By GUY KOVNER
THE PRESS DEMOCRAT
Instructors quickly saw the action as a threat to academic freedom, but the
student who claimed credit for the protest said it was about left-leaning bias
in the lecture hall.
The stars, which unnerved some instructors, were accompanied by a copy of a
state Education Code section prohibiting the teaching of communism with the
"intent to indoctrinate" students.
"It makes me a little anxious," philosophy instructor Michael
Aparicio said.
Ed Buckley, the college's vice president of academic affairs, weighed in with a
defense of academic freedom, saying in an e-mail to SRJC faculty that it
includes teaching "difficult and controversial material."

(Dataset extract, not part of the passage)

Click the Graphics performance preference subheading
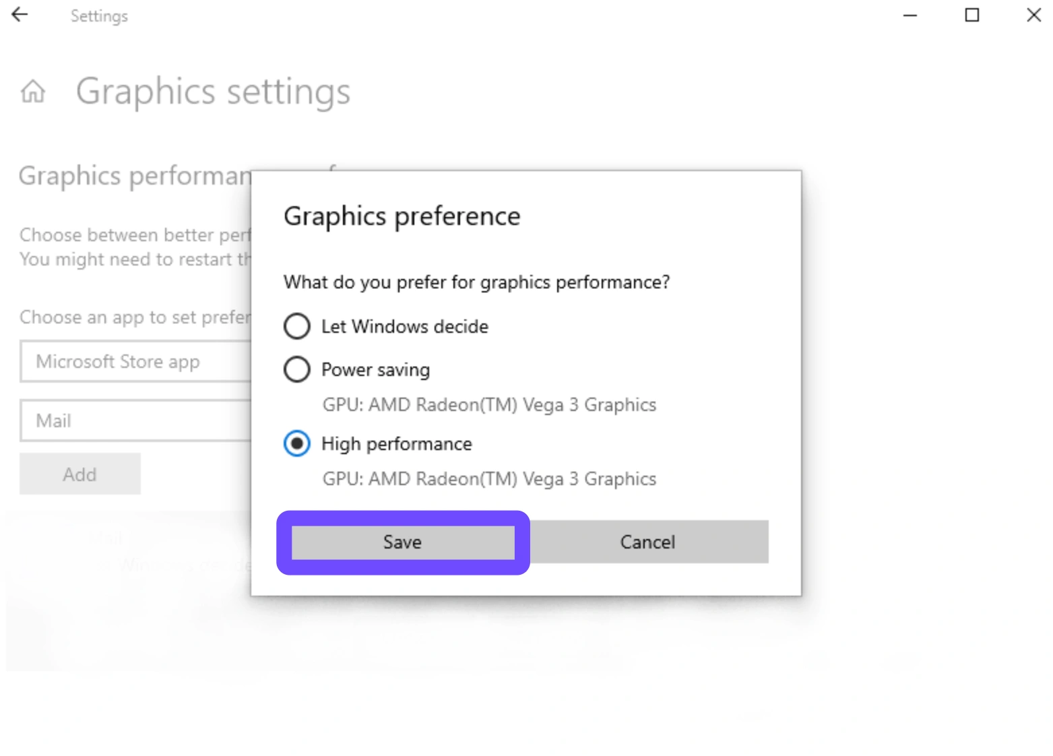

But political science major Molly McPherson of Rohnert Park said she had only
intended to start a discussion about the personal politics of SRJC humanities
instructors by posting the stars.
"It's a big issue," said McPherson, president of the SRJC
Republicans, a campus club. "The opinion of the far left is presented as
fact, with no alternative."
Some students fear their grades will suffer if they express a contrary view, she
said.
The red stars were not intended as a personal attack on individual instructors,
she said. "I regret that it was taken that way."
German instructor Sylvia Wasson, said her colleagues
were "overreacting" in a flurry of e-mails exchanged on campus since
the stars and code citation were discovered on the doors in Emeritus Hall on
Friday morning.
Wasson, who had McPherson in four German classes, described her as an A
student, a "very bright woman" and a "critical thinker who
happens to belong to the wrong party on campus."
Aparicio and others said they found McPherson's tactics
"sensationalist," intended to get media attention.
When faculty members called a news conference to discuss the stars, McPherson
came forward to acknowledge her action on behalf of the SRJC Republicans, a
75-member chapter of the California College Republicans, a statewide group.
SRJC's Academic Senate is scheduled to discuss the
matter at 3:15 p.m. today in the Dyle Student Center
and may start a move to repeal the Education Code section cited by the student
Republicans, said George Freund, a philosophy instructor.
Faculty members were outraged by the stealthy posting and surprised to find the
code prohibition on the advocacy of communism, he said.
The code's first sentence says: "No teacher giving instruction in any
school ... shall advocate or teach communism with the intent to indoctrinate or
to inculcate in the mind of any pupil a preference for communism."
"You can't teach social theory without teaching Marxism," Freund
said. In all his lectures, Freund said he covers "the best argument for
and against" any philosophy.
Marco Giordano, an English instructor, called the code section
"antithetical to academic freedom."
"The accusation of teaching communism in the classroom is laughable,"
Giordano said, noting communism is not illegal and the U.S. Constitution is
"indifferent" to both communism and capitalism.
Still, he said, the student Republican's actions were "a little
creepy" and a "revival of McCarthyist
tactics."
Buckley called the protest "an unhelpful way to express their
dissatisfaction" with instructors.
McPherson said the Republicans hope to hold a public forum on the issue.
"One-sided education is indoctrination," she said.